Name: AscendKernelGen/KernelGen-LM-32B API
Brand: Featherless.ai
Price: 25.00 USD
Availability: InStock
Author: AscendKernelGen

Overview

KernelGen-LM-32B is a specialized large language model designed for generating low-level NPU kernels for the Huawei Ascend architecture, utilizing the AscendC programming language. Built on the Qwen3-32B backbone, this model is a product of the AscendKernelGen (AKGen) framework, which focuses on bridging the gap between general code generation and hardware-specific programming through a closed-loop system.

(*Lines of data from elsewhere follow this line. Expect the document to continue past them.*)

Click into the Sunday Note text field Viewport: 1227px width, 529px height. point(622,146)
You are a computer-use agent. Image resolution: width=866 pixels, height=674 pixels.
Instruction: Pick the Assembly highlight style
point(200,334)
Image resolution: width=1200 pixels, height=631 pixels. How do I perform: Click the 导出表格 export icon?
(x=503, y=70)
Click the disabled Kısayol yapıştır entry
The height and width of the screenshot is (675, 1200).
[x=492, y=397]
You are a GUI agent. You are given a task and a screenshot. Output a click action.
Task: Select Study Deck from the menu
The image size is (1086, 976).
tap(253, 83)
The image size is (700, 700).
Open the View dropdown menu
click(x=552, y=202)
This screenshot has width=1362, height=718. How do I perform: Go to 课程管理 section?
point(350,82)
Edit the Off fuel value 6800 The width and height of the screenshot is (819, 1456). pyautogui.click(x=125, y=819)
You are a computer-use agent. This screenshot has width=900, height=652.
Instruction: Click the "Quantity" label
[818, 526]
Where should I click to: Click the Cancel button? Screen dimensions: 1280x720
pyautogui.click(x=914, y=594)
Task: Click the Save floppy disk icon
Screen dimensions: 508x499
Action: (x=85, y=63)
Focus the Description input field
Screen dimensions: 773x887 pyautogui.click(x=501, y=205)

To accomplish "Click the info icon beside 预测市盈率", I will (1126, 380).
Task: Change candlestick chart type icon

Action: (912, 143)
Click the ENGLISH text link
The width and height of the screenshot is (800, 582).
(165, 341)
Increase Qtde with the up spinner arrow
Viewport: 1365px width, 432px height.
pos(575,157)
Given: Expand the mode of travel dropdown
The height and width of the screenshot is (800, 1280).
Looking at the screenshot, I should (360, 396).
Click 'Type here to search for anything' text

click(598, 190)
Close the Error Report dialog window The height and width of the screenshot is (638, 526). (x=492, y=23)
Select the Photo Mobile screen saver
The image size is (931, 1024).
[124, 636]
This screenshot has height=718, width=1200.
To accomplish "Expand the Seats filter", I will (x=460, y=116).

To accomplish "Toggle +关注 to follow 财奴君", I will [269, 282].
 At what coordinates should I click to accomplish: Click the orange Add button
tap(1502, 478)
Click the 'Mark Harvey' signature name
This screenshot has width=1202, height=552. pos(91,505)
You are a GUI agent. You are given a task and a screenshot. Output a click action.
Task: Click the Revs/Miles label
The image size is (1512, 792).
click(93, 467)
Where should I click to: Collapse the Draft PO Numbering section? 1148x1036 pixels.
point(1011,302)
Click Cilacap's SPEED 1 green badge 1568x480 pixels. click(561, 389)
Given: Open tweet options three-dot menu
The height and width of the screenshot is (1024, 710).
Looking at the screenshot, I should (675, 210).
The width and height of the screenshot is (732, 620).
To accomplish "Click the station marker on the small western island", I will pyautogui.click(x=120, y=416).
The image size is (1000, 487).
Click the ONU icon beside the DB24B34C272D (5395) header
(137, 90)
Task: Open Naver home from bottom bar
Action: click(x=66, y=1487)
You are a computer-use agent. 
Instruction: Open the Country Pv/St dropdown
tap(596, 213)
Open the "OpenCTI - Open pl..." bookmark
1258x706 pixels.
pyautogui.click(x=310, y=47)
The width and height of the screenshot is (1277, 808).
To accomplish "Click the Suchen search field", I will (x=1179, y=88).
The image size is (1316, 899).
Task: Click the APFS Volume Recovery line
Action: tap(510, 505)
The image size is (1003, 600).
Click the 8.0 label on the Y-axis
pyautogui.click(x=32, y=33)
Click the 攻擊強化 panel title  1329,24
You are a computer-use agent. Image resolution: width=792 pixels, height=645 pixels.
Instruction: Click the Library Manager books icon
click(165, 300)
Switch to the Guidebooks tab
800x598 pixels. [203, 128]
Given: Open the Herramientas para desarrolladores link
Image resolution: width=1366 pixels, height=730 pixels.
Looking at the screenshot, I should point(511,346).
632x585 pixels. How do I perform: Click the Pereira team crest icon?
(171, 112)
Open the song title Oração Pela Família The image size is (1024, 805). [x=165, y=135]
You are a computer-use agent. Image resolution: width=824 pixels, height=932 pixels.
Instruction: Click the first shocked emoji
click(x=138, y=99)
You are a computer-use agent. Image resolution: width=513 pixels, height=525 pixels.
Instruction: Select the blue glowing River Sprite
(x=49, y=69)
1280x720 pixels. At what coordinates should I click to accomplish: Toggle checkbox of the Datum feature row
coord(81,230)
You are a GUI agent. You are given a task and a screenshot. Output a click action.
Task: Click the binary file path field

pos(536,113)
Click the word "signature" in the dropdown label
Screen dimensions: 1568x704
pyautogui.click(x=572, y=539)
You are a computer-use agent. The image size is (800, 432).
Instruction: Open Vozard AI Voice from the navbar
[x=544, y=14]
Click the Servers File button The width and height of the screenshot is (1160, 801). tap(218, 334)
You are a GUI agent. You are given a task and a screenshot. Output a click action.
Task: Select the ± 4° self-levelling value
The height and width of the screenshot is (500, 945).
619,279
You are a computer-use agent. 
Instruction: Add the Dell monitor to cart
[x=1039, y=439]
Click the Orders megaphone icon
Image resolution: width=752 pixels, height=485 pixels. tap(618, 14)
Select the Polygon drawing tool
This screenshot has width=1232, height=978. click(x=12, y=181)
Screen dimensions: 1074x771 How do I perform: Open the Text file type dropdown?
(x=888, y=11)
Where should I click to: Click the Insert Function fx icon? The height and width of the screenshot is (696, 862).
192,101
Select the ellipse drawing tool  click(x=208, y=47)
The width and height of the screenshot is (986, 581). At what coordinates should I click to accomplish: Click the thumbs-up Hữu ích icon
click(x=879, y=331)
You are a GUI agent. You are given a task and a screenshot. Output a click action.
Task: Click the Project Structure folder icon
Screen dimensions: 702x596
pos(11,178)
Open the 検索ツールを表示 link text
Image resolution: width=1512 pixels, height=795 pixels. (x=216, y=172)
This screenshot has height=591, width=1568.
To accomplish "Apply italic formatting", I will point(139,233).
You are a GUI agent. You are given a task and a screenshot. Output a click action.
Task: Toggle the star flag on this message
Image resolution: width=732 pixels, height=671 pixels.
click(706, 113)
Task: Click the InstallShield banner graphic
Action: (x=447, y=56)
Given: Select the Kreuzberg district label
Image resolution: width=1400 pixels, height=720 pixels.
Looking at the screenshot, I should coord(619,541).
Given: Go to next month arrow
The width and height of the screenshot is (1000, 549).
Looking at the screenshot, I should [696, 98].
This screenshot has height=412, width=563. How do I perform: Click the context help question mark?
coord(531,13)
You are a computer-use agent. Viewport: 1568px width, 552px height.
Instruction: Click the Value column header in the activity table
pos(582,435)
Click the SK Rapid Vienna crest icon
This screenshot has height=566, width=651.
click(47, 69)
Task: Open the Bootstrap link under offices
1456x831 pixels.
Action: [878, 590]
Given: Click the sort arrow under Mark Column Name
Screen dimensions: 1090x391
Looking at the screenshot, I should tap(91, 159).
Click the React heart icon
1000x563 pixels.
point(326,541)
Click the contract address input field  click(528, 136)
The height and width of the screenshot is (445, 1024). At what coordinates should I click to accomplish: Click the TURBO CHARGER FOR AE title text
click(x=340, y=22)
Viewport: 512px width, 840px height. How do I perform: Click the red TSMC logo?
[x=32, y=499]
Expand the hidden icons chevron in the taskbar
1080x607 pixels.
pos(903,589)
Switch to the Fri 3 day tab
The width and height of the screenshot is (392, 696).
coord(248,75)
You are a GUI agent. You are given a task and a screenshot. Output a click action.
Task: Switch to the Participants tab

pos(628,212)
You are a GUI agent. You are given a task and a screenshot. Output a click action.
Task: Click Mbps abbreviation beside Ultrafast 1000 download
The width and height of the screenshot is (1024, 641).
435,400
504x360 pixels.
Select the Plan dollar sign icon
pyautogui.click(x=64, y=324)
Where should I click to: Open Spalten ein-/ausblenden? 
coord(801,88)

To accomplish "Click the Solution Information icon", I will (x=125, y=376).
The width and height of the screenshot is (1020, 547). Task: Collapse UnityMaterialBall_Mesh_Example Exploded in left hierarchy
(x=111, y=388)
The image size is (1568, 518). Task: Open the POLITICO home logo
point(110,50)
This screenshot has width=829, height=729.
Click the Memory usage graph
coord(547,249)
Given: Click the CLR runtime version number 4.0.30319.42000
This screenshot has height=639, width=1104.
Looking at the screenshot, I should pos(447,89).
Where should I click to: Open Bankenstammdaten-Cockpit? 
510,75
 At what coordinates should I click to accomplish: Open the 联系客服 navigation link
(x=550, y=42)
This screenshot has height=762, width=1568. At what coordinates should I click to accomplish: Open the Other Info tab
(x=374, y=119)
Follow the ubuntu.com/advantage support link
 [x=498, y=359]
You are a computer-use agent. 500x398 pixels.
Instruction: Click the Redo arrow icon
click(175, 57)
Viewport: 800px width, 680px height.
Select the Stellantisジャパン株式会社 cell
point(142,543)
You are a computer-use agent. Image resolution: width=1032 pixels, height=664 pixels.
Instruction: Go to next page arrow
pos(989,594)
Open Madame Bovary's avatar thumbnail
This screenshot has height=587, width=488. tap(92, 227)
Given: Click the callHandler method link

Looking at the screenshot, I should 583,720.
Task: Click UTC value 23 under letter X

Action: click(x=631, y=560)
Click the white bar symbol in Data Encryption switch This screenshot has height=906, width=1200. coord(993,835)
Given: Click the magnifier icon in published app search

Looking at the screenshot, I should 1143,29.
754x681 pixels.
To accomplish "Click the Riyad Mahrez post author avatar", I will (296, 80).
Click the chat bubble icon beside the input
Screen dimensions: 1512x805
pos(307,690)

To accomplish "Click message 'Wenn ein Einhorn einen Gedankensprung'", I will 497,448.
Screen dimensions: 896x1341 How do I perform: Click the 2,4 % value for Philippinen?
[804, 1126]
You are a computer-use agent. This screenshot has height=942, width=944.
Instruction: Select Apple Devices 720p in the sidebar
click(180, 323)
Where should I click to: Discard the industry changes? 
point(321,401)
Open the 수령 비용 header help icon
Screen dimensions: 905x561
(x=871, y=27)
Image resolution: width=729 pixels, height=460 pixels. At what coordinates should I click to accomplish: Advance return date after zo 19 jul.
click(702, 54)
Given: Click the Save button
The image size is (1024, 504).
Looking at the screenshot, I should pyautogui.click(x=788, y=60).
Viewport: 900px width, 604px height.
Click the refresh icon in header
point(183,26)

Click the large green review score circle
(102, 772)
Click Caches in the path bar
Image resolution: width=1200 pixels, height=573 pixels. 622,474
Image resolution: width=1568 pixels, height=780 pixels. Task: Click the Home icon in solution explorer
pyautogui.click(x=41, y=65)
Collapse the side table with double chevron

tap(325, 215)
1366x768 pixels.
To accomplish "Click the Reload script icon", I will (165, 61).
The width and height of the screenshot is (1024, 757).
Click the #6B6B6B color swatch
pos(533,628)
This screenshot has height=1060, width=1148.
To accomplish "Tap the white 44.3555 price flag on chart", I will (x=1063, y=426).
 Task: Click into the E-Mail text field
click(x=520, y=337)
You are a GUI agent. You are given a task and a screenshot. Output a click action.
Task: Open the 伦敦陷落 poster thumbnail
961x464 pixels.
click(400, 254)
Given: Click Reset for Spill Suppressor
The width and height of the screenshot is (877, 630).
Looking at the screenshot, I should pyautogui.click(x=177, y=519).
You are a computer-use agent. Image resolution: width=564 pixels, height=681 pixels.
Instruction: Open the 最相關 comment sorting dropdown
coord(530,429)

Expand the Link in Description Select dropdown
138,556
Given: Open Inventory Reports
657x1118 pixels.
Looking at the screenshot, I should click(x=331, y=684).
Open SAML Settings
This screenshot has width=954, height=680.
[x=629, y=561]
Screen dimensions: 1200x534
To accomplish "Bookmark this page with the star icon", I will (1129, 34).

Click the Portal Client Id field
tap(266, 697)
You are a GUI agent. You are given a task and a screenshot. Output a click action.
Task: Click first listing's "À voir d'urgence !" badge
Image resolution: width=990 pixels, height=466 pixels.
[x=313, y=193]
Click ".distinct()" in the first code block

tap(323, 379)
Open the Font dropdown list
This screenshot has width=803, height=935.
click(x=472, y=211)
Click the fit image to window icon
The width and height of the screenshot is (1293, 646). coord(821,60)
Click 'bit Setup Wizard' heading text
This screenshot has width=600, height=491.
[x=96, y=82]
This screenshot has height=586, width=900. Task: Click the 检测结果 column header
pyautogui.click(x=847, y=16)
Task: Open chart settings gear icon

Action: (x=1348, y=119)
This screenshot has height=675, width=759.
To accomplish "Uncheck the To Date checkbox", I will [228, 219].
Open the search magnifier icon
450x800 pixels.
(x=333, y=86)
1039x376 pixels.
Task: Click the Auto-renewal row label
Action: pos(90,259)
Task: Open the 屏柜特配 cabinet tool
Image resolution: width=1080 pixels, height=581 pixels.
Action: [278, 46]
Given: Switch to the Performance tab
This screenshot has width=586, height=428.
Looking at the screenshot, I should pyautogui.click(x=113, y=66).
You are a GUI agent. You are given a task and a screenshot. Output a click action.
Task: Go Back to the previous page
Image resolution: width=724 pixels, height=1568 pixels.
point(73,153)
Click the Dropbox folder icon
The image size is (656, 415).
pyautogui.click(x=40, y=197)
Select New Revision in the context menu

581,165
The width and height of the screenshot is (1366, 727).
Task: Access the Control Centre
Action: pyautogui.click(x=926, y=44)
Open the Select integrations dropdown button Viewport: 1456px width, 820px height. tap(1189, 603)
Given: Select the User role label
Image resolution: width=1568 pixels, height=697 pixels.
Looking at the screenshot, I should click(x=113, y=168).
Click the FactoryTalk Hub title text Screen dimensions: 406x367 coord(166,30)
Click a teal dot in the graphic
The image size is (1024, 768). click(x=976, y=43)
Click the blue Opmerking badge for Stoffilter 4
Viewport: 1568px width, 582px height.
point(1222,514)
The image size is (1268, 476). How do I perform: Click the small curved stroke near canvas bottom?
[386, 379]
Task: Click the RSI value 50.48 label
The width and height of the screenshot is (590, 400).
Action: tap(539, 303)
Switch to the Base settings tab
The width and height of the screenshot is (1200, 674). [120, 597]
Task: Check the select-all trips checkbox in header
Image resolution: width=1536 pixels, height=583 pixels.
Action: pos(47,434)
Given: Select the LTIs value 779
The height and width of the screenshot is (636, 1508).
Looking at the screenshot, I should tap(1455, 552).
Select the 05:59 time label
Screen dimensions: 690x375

Key Capabilities & Innovations

Domain-Specific Training: Leverages the Ascend-CoT Dataset, a high-quality, domain-specific dataset incorporating Chain-of-Thought (CoT) reasoning for NPU programming.
Two-Stage Optimization: Undergoes Supervised Fine-Tuning (SFT) to correct API misuse and numerical errors, followed by Reinforcement Learning (RL) using Direct Preference Optimization (DPO) with execution-based correctness and performance signals.
Hardware-Grounded Evaluation: Validated using NPUKernelBench, a comprehensive benchmark assessing compilation success, functional correctness, and performance on real Ascend hardware.
Unprecedented Success Rates: Achieves a 96.5% compilation success rate (Pass@10) on complex Level-2 tasks, a significant improvement over baselines that fail completely.
Enhanced Code Quality: Demonstrates expert-level reasoning and accurate implementation for complex AscendC instructions and tiling strategies, as shown in case studies involving Muls instruction usage and Swish operator implementation.

Use Cases

This model is ideal for developers and researchers focused on:

Automated generation of highly optimized NPU kernels for Huawei Ascend devices.
Accelerating the development of hardware-specific code in AscendC.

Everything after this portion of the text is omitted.